# Tea Party



## Fishfirst (Jan 24, 2005)

Anyone going to one?


----------



## Guest (Apr 15, 2009)

i might be over the weekend.....


----------



## Againsthecurent (Jan 22, 2009)

I have not seen any planned in my area. Of course the vast majority of the people in my area agree with those at the tea partys, I am not aware of any here. I would go to one if one were nearby.


----------



## ChromeLibrarian (Jul 7, 2007)

I'm going to a local one this evening.


----------



## emc7 (Jul 23, 2005)

not me, i should look them up, though and find out where they will tie up traffic.


----------



## COM (Mar 15, 2008)

I might go to one just because I think it will be fun to throw teabags with abandon.


----------



## Kurtfr0 (Nov 2, 2008)

I didin't.. but at the mall people are throwing them at people.. Free tea


----------



## lohachata (Jan 27, 2006)

Data provided:

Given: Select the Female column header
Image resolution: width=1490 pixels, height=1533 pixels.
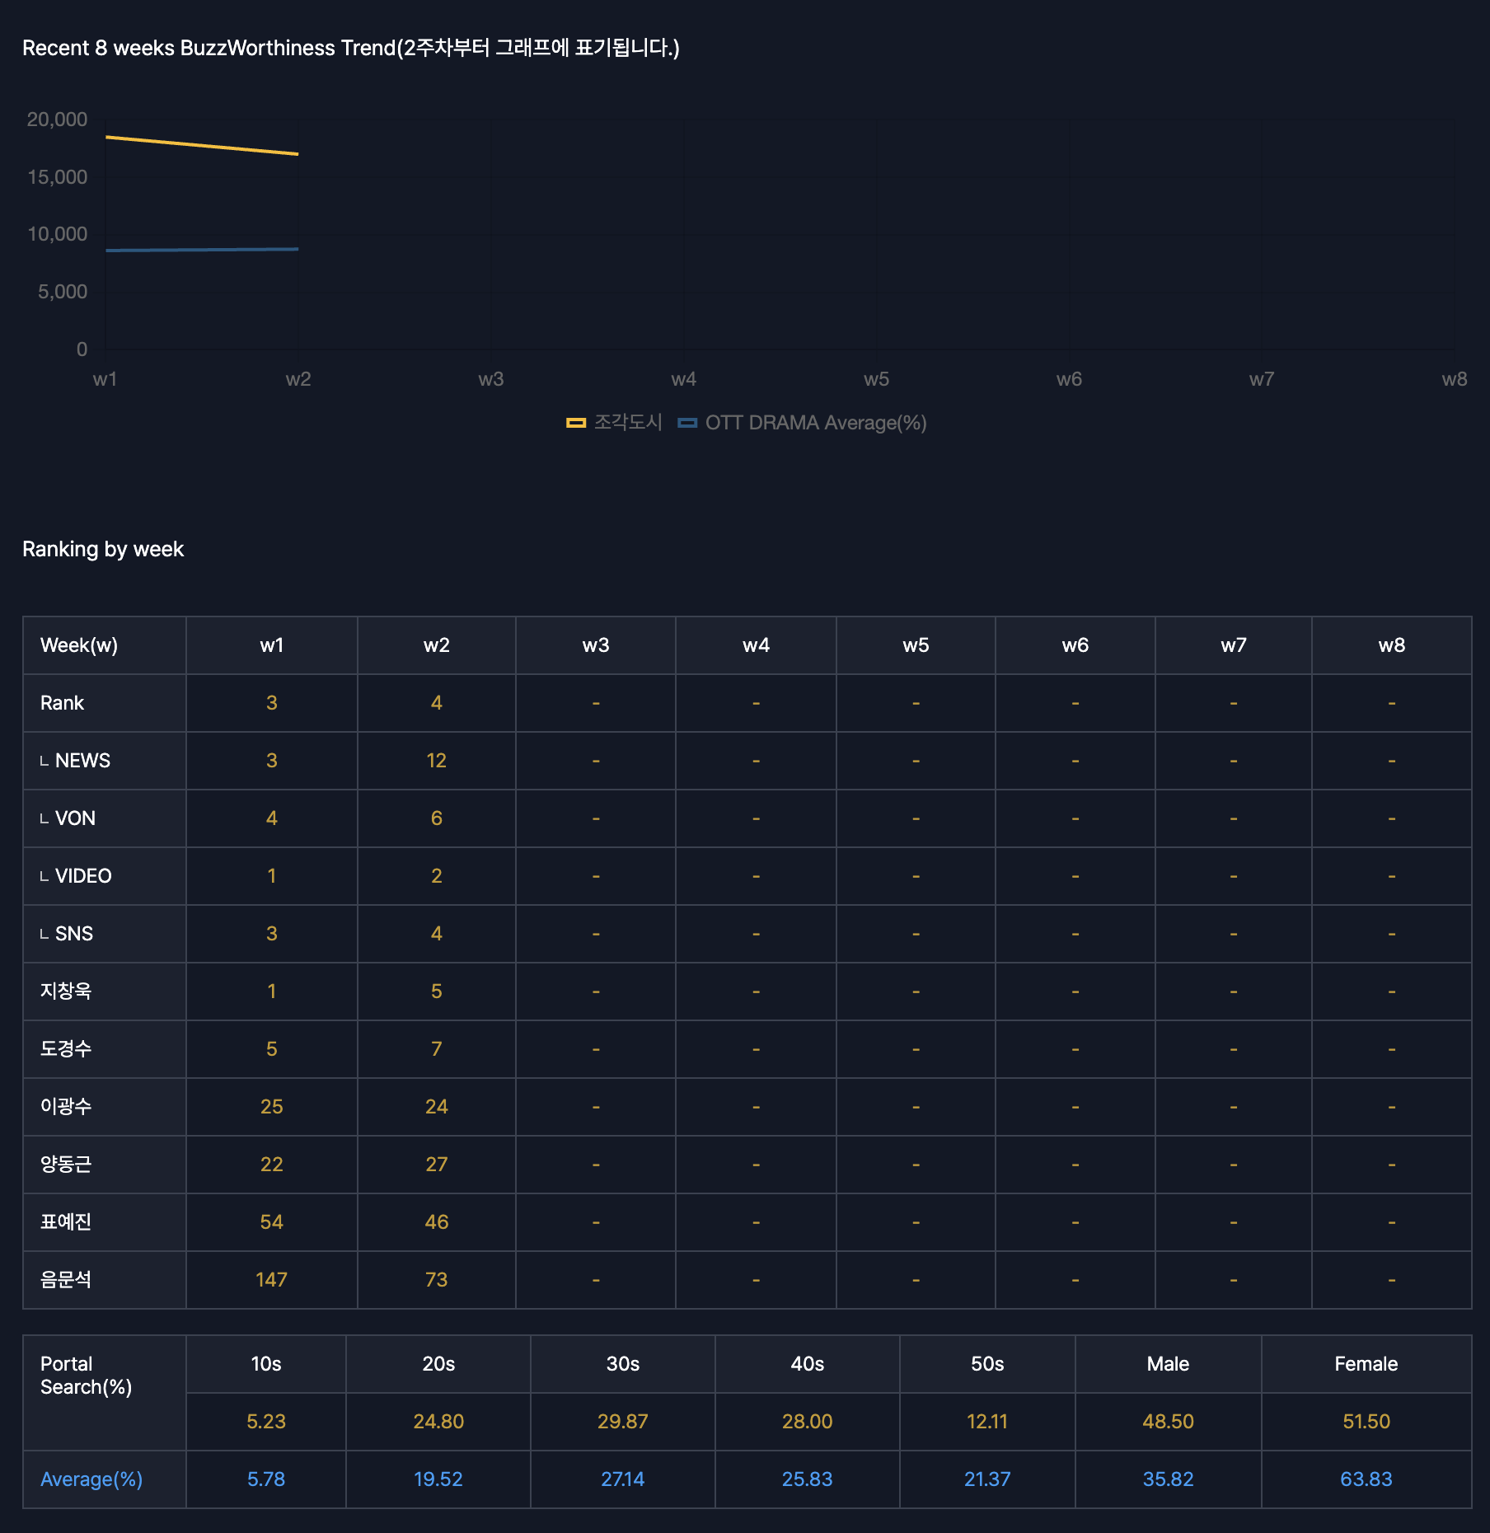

What is asked:
(a) List every username that appears as a post header in the tea party thread.
(b) In the tea party thread, why does emc7 say it would be worth looking the events up?
(c) According to the tea party thread, when is ChromeLibrarian going to a local one?

In response:
(a) Fishfirst, Guest, Againsthecurent, ChromeLibrarian, emc7, COM, Kurtfr0, lohachata

(b) emc7 has no plans to attend. Looking them up would show where they will tie up traffic.

(c) This evening.